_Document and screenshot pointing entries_
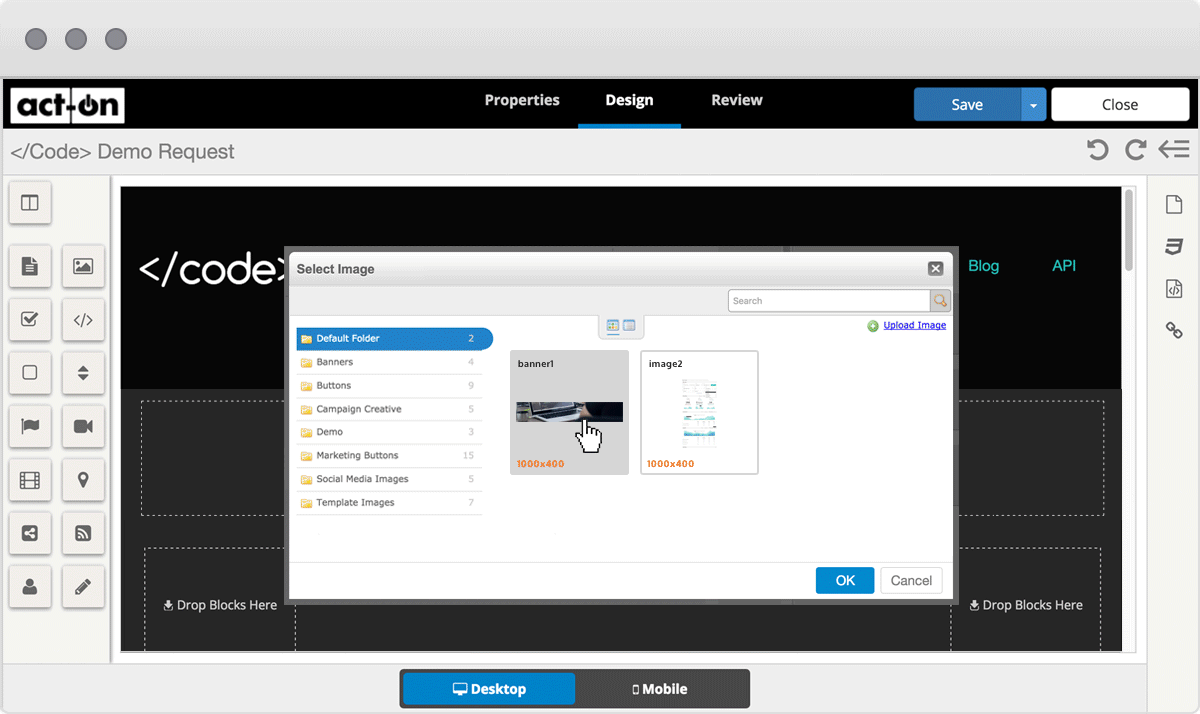
Task: Open the Marketing Buttons folder
Action: pos(357,456)
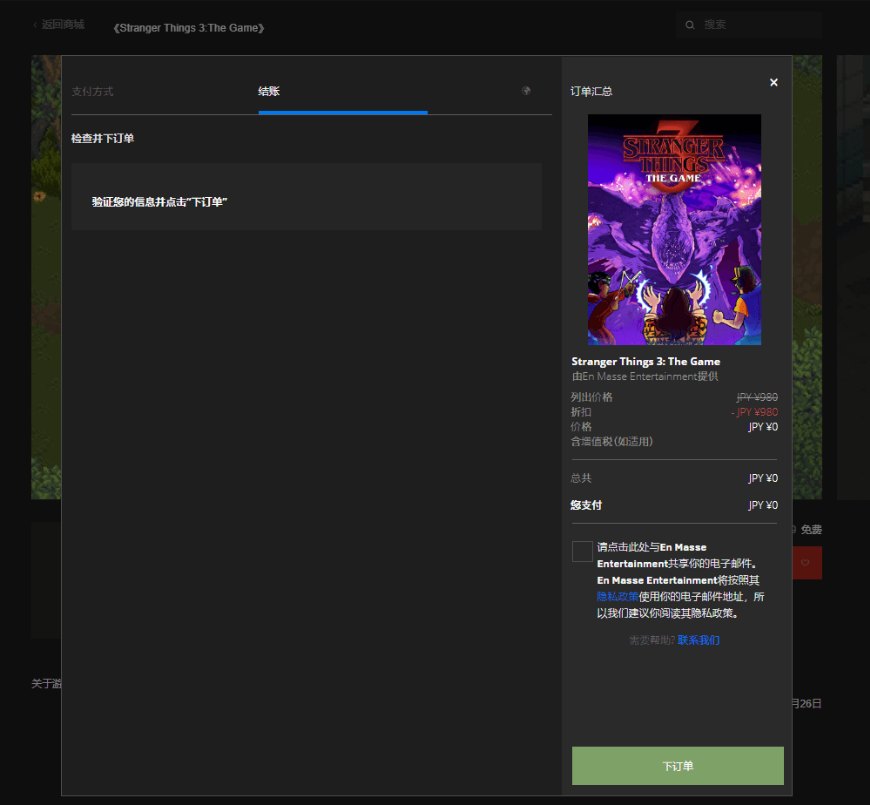Click the 《Stranger Things 3:The Game》 page title

coord(190,28)
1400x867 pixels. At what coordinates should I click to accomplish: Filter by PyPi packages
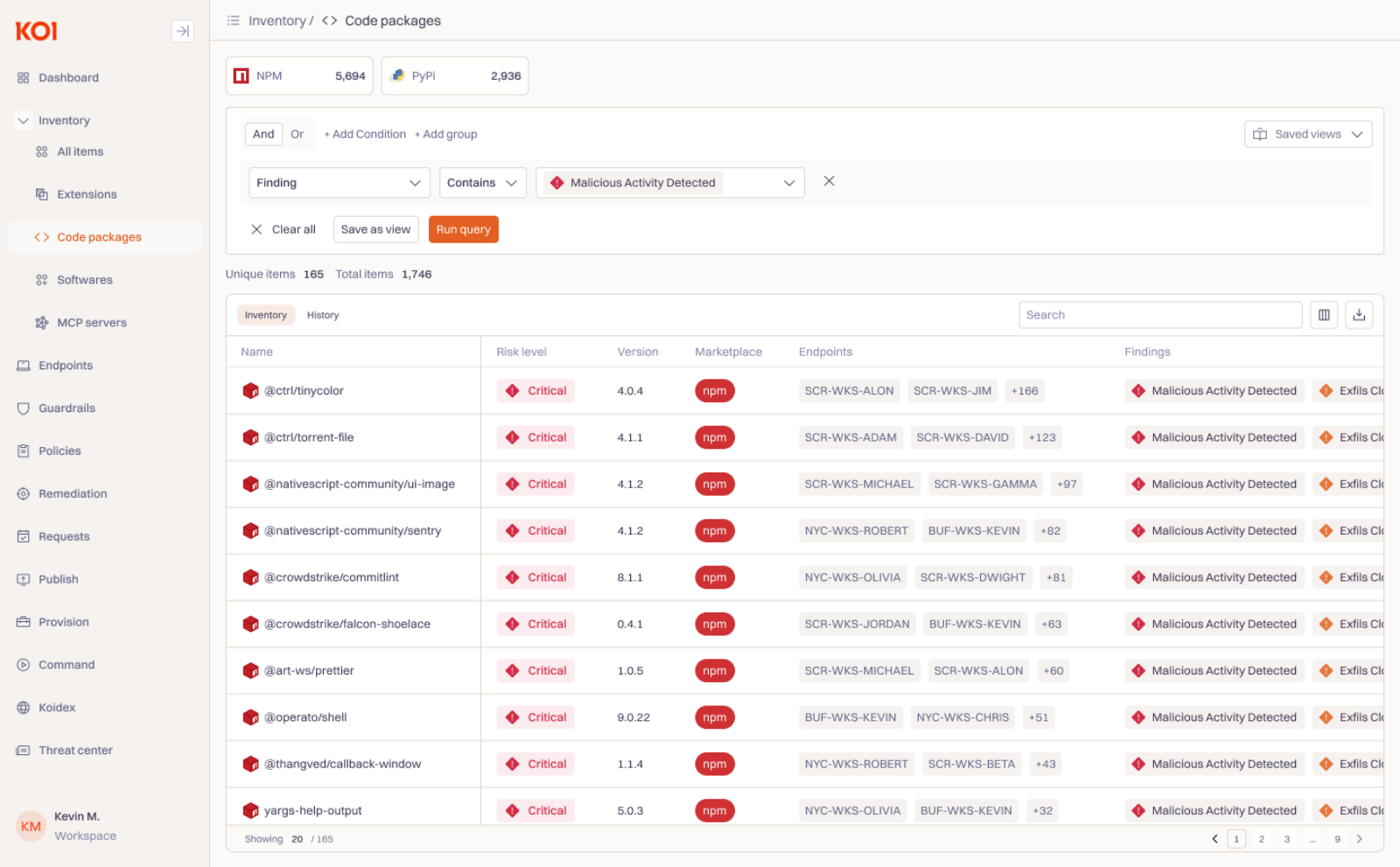pos(454,76)
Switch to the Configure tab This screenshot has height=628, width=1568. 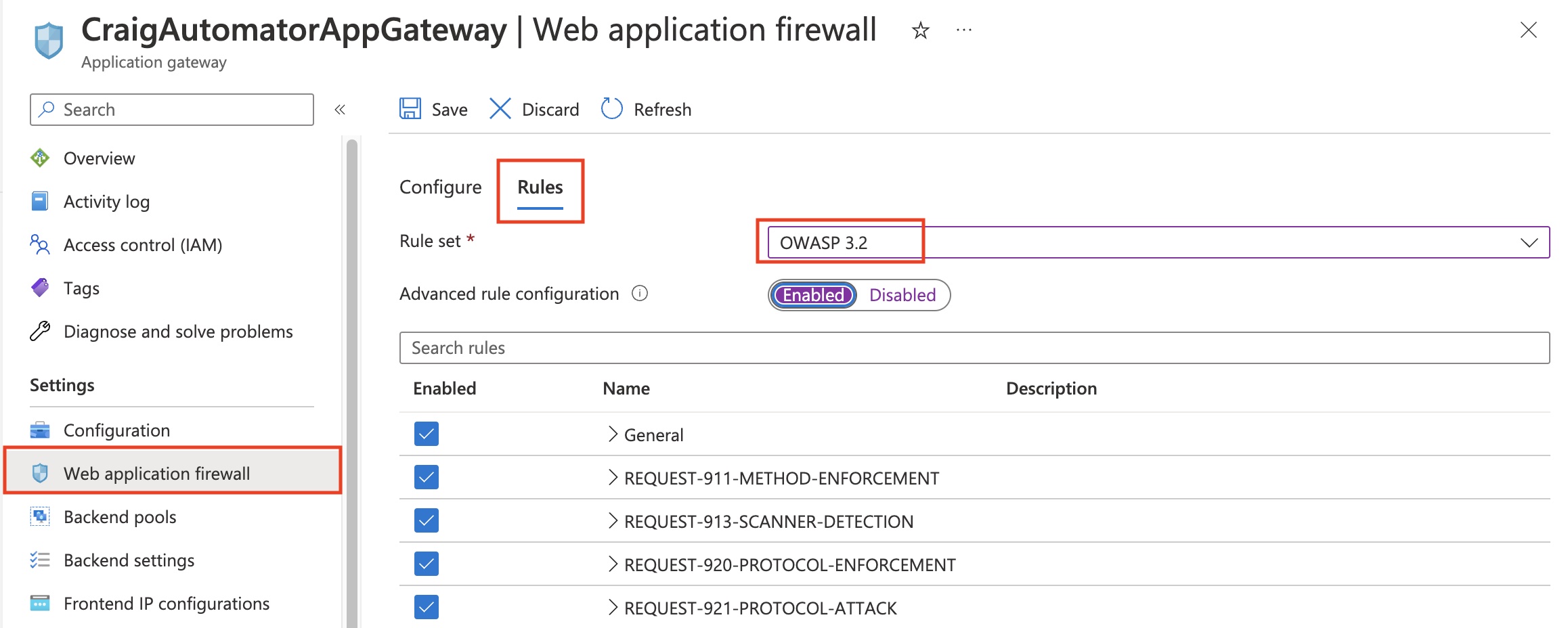pos(440,187)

_WORK TO BE COMPLETED_
Display every line above that contains the string "packages", matching its case exactly.

_SOLUTION TO THIS PROBLEM_
1400x867 pixels. At what coordinates should I click to accomplish: Filter by PyPi packages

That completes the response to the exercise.